• _Problem to solve_:
With pictures excluded, copy word for word the lines in the data below from the line containing "Click the opening" through the line containing "Select the 成绩".

• _Data_:
═══

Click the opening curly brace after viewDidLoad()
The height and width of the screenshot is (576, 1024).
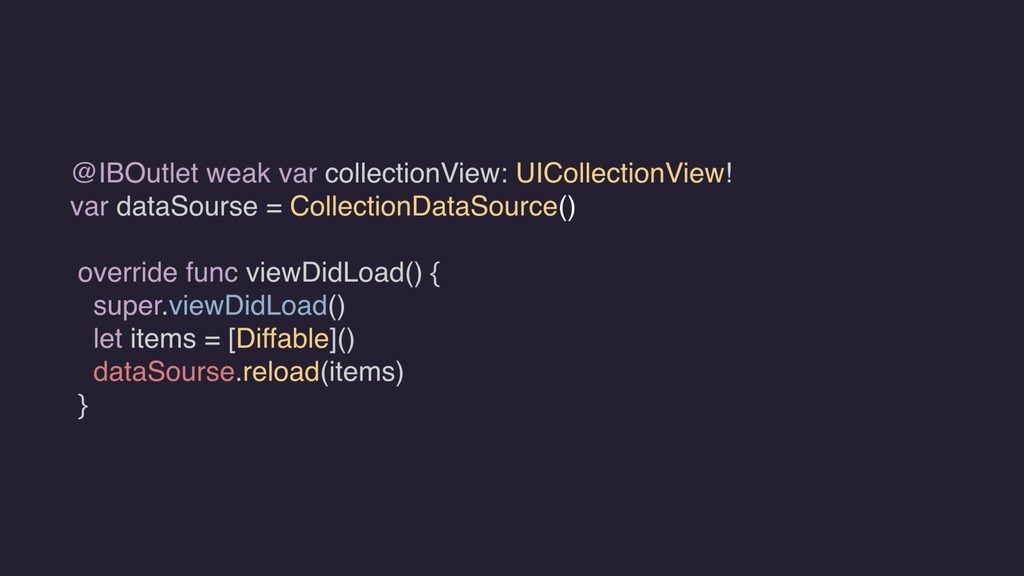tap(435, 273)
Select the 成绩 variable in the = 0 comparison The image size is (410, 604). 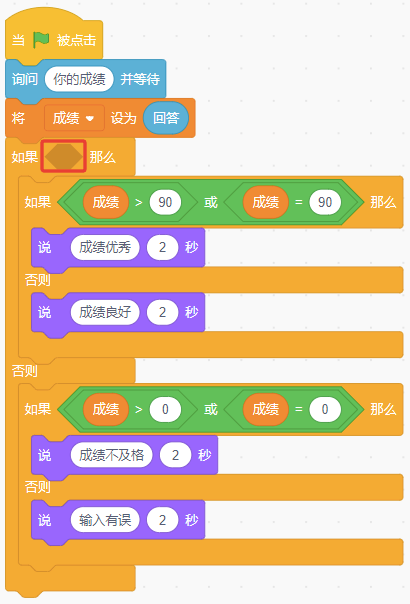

═══

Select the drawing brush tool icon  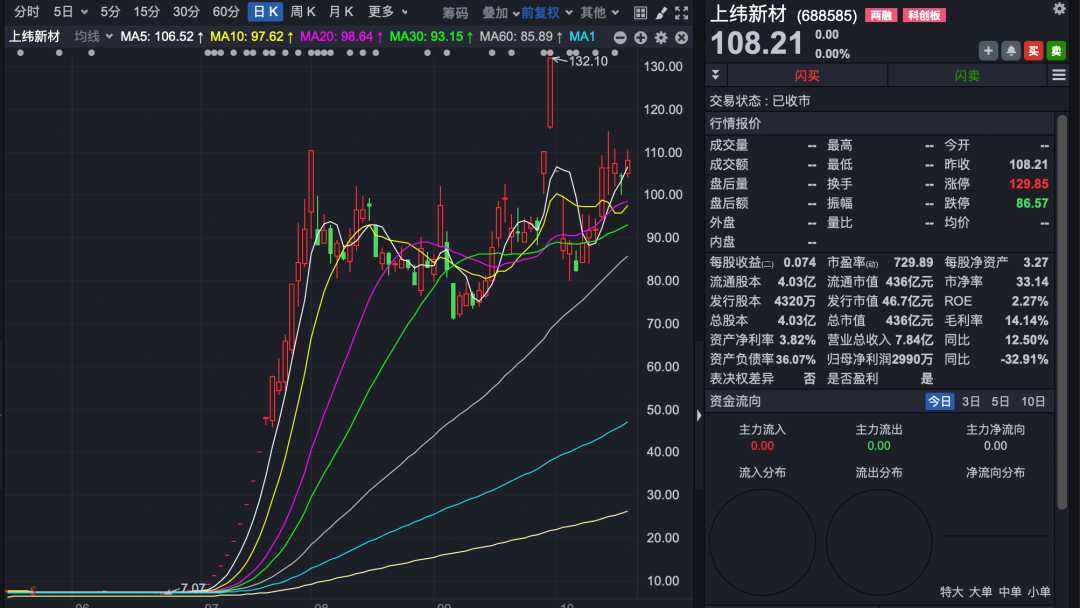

═══

• _Result for this task_:
Click the opening curly brace after viewDidLoad()
The height and width of the screenshot is (576, 1024).
tap(435, 273)
Select the 成绩 variable in the = 0 comparison The image size is (410, 604). 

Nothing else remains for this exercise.